Work instructions
Your answer must be the full set of entries, reproduced exactly.

Items from a data source

----------------------------------------

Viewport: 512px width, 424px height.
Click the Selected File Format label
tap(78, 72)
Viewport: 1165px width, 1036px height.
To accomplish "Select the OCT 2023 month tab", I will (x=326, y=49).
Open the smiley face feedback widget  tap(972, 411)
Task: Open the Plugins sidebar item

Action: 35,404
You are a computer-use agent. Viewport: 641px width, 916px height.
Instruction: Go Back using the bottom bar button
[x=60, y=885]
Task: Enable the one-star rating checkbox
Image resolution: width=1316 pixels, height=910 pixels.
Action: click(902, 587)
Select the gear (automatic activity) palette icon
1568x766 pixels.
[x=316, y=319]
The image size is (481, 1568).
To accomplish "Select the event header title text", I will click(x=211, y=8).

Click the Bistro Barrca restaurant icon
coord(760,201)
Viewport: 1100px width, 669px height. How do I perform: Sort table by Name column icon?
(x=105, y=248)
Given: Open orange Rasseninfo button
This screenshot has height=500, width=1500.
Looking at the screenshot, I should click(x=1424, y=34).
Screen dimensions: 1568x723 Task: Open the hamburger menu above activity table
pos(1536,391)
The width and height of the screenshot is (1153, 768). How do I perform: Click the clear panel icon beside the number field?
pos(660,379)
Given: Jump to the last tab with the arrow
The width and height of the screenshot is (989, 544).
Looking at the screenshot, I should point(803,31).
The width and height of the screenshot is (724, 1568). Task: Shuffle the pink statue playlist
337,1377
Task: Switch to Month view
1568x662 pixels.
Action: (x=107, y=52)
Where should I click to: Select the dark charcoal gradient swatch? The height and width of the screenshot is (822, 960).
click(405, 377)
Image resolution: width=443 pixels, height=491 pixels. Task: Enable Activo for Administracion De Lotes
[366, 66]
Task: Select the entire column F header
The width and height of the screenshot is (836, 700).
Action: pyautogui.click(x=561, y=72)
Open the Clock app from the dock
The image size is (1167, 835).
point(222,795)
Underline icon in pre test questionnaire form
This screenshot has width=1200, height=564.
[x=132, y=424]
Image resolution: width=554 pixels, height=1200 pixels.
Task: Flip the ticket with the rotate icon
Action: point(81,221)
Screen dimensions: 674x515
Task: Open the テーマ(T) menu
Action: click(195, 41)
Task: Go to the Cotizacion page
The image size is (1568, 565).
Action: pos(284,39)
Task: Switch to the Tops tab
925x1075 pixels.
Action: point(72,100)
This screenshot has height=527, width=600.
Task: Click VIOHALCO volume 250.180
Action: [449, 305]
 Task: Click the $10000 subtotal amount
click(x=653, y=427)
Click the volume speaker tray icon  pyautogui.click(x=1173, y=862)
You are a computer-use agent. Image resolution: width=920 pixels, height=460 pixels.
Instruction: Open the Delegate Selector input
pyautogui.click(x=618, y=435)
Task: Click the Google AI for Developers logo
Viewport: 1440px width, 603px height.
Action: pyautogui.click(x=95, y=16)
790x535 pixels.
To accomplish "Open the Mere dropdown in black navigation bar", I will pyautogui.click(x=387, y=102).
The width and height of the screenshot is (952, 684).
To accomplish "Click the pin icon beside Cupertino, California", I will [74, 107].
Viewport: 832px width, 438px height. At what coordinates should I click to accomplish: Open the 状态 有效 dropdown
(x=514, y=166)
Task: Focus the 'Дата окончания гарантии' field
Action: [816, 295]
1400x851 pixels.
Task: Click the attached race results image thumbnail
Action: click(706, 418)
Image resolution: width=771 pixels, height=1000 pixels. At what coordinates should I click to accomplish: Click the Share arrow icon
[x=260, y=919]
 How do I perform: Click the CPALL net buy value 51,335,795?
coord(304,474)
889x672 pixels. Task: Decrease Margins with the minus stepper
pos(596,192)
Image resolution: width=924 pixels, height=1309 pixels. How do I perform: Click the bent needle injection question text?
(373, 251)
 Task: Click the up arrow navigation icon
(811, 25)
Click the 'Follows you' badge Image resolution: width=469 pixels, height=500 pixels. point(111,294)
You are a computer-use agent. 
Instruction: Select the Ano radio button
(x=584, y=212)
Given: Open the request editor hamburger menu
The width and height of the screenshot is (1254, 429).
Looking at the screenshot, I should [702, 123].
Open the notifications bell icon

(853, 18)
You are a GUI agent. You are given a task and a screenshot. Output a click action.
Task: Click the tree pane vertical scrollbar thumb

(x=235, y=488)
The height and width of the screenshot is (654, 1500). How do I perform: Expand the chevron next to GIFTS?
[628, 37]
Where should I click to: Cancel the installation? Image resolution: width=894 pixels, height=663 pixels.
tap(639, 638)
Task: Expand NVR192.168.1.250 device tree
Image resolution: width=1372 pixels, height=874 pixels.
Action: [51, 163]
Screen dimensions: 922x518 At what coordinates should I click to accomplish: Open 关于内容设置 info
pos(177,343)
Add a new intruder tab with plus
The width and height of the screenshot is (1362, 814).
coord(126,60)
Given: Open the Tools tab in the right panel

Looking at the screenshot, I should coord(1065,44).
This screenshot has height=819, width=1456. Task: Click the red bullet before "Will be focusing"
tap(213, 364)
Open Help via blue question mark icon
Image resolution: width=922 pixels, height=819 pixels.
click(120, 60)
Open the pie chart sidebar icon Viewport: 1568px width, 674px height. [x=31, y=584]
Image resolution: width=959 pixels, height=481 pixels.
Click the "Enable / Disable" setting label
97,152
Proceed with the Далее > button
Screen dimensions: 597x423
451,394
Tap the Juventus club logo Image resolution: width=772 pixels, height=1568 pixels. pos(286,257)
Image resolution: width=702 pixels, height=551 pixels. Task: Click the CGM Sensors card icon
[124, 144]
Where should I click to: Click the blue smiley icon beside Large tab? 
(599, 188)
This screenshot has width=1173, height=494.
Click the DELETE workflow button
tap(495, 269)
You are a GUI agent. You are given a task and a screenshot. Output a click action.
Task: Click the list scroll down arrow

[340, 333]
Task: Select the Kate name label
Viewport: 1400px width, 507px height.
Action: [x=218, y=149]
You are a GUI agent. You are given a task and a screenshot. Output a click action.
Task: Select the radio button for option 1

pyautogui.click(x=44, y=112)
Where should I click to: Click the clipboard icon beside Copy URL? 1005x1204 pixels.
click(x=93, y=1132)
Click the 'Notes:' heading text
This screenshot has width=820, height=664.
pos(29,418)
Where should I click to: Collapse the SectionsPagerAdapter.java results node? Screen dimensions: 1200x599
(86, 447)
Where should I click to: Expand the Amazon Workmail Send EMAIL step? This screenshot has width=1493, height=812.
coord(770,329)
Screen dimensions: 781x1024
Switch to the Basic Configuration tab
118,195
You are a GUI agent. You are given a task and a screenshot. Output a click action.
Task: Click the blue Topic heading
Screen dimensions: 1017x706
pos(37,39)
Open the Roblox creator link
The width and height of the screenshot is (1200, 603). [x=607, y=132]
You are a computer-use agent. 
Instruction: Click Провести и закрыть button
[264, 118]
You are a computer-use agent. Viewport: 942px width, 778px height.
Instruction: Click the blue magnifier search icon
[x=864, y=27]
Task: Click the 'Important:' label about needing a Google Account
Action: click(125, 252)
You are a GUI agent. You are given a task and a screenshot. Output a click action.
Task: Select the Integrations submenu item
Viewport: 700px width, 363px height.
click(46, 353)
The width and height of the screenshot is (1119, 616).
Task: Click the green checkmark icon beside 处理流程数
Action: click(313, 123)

----------------------------------------

Exercise answer
Viewport: 512px width, 424px height.
Click the Selected File Format label
tap(78, 72)
Viewport: 1165px width, 1036px height.
To accomplish "Select the OCT 2023 month tab", I will (x=326, y=49).
Open the smiley face feedback widget  tap(972, 411)
Task: Open the Plugins sidebar item

Action: 35,404
You are a computer-use agent. Viewport: 641px width, 916px height.
Instruction: Go Back using the bottom bar button
[x=60, y=885]
Task: Enable the one-star rating checkbox
Image resolution: width=1316 pixels, height=910 pixels.
Action: click(902, 587)
Select the gear (automatic activity) palette icon
1568x766 pixels.
[x=316, y=319]
The image size is (481, 1568).
To accomplish "Select the event header title text", I will click(x=211, y=8).

Click the Bistro Barrca restaurant icon
coord(760,201)
Viewport: 1100px width, 669px height. How do I perform: Sort table by Name column icon?
(x=105, y=248)
Given: Open orange Rasseninfo button
This screenshot has height=500, width=1500.
Looking at the screenshot, I should click(x=1424, y=34).
Screen dimensions: 1568x723 Task: Open the hamburger menu above activity table
pos(1536,391)
The width and height of the screenshot is (1153, 768). How do I perform: Click the clear panel icon beside the number field?
pos(660,379)
Given: Jump to the last tab with the arrow
The width and height of the screenshot is (989, 544).
Looking at the screenshot, I should point(803,31).
The width and height of the screenshot is (724, 1568). Task: Shuffle the pink statue playlist
337,1377
Task: Switch to Month view
1568x662 pixels.
Action: (x=107, y=52)
Where should I click to: Select the dark charcoal gradient swatch? The height and width of the screenshot is (822, 960).
click(405, 377)
Image resolution: width=443 pixels, height=491 pixels. Task: Enable Activo for Administracion De Lotes
[366, 66]
Task: Select the entire column F header
The width and height of the screenshot is (836, 700).
Action: pyautogui.click(x=561, y=72)
Open the Clock app from the dock
The image size is (1167, 835).
point(222,795)
Underline icon in pre test questionnaire form
This screenshot has width=1200, height=564.
[x=132, y=424]
Image resolution: width=554 pixels, height=1200 pixels.
Task: Flip the ticket with the rotate icon
Action: point(81,221)
Screen dimensions: 674x515
Task: Open the テーマ(T) menu
Action: click(195, 41)
Task: Go to the Cotizacion page
The image size is (1568, 565).
Action: pos(284,39)
Task: Switch to the Tops tab
925x1075 pixels.
Action: point(72,100)
This screenshot has height=527, width=600.
Task: Click VIOHALCO volume 250.180
Action: [449, 305]
 Task: Click the $10000 subtotal amount
click(x=653, y=427)
Click the volume speaker tray icon  pyautogui.click(x=1173, y=862)
You are a computer-use agent. Image resolution: width=920 pixels, height=460 pixels.
Instruction: Open the Delegate Selector input
pyautogui.click(x=618, y=435)
Task: Click the Google AI for Developers logo
Viewport: 1440px width, 603px height.
Action: pyautogui.click(x=95, y=16)
790x535 pixels.
To accomplish "Open the Mere dropdown in black navigation bar", I will pyautogui.click(x=387, y=102).
The width and height of the screenshot is (952, 684).
To accomplish "Click the pin icon beside Cupertino, California", I will [74, 107].
Viewport: 832px width, 438px height. At what coordinates should I click to accomplish: Open the 状态 有效 dropdown
(x=514, y=166)
Task: Focus the 'Дата окончания гарантии' field
Action: [816, 295]
1400x851 pixels.
Task: Click the attached race results image thumbnail
Action: click(706, 418)
Image resolution: width=771 pixels, height=1000 pixels. At what coordinates should I click to accomplish: Click the Share arrow icon
[x=260, y=919]
 How do I perform: Click the CPALL net buy value 51,335,795?
coord(304,474)
889x672 pixels. Task: Decrease Margins with the minus stepper
pos(596,192)
Image resolution: width=924 pixels, height=1309 pixels. How do I perform: Click the bent needle injection question text?
(373, 251)
 Task: Click the up arrow navigation icon
(811, 25)
Click the 'Follows you' badge Image resolution: width=469 pixels, height=500 pixels. point(111,294)
You are a computer-use agent. 
Instruction: Select the Ano radio button
(x=584, y=212)
Given: Open the request editor hamburger menu
The width and height of the screenshot is (1254, 429).
Looking at the screenshot, I should [702, 123].
Open the notifications bell icon

(853, 18)
You are a GUI agent. You are given a task and a screenshot. Output a click action.
Task: Click the tree pane vertical scrollbar thumb

(x=235, y=488)
The height and width of the screenshot is (654, 1500). How do I perform: Expand the chevron next to GIFTS?
[628, 37]
Where should I click to: Cancel the installation? Image resolution: width=894 pixels, height=663 pixels.
tap(639, 638)
Task: Expand NVR192.168.1.250 device tree
Image resolution: width=1372 pixels, height=874 pixels.
Action: [51, 163]
Screen dimensions: 922x518 At what coordinates should I click to accomplish: Open 关于内容设置 info
pos(177,343)
Add a new intruder tab with plus
The width and height of the screenshot is (1362, 814).
coord(126,60)
Given: Open the Tools tab in the right panel

Looking at the screenshot, I should coord(1065,44).
This screenshot has height=819, width=1456. Task: Click the red bullet before "Will be focusing"
tap(213, 364)
Open Help via blue question mark icon
Image resolution: width=922 pixels, height=819 pixels.
click(120, 60)
Open the pie chart sidebar icon Viewport: 1568px width, 674px height. [x=31, y=584]
Image resolution: width=959 pixels, height=481 pixels.
Click the "Enable / Disable" setting label
97,152
Proceed with the Далее > button
Screen dimensions: 597x423
451,394
Tap the Juventus club logo Image resolution: width=772 pixels, height=1568 pixels. pos(286,257)
Image resolution: width=702 pixels, height=551 pixels. Task: Click the CGM Sensors card icon
[124, 144]
Where should I click to: Click the blue smiley icon beside Large tab? 
(599, 188)
This screenshot has width=1173, height=494.
Click the DELETE workflow button
tap(495, 269)
You are a GUI agent. You are given a task and a screenshot. Output a click action.
Task: Click the list scroll down arrow

[340, 333]
Task: Select the Kate name label
Viewport: 1400px width, 507px height.
Action: [x=218, y=149]
You are a GUI agent. You are given a task and a screenshot. Output a click action.
Task: Select the radio button for option 1

pyautogui.click(x=44, y=112)
Where should I click to: Click the clipboard icon beside Copy URL? 1005x1204 pixels.
click(x=93, y=1132)
Click the 'Notes:' heading text
This screenshot has width=820, height=664.
pos(29,418)
Where should I click to: Collapse the SectionsPagerAdapter.java results node? Screen dimensions: 1200x599
(86, 447)
Where should I click to: Expand the Amazon Workmail Send EMAIL step? This screenshot has width=1493, height=812.
coord(770,329)
Screen dimensions: 781x1024
Switch to the Basic Configuration tab
118,195
You are a GUI agent. You are given a task and a screenshot. Output a click action.
Task: Click the blue Topic heading
Screen dimensions: 1017x706
pos(37,39)
Open the Roblox creator link
The width and height of the screenshot is (1200, 603). [x=607, y=132]
You are a computer-use agent. 
Instruction: Click Провести и закрыть button
[264, 118]
You are a computer-use agent. Viewport: 942px width, 778px height.
Instruction: Click the blue magnifier search icon
[x=864, y=27]
Task: Click the 'Important:' label about needing a Google Account
Action: click(125, 252)
You are a GUI agent. You are given a task and a screenshot. Output a click action.
Task: Select the Integrations submenu item
Viewport: 700px width, 363px height.
click(46, 353)
The width and height of the screenshot is (1119, 616).
Task: Click the green checkmark icon beside 处理流程数
Action: click(313, 123)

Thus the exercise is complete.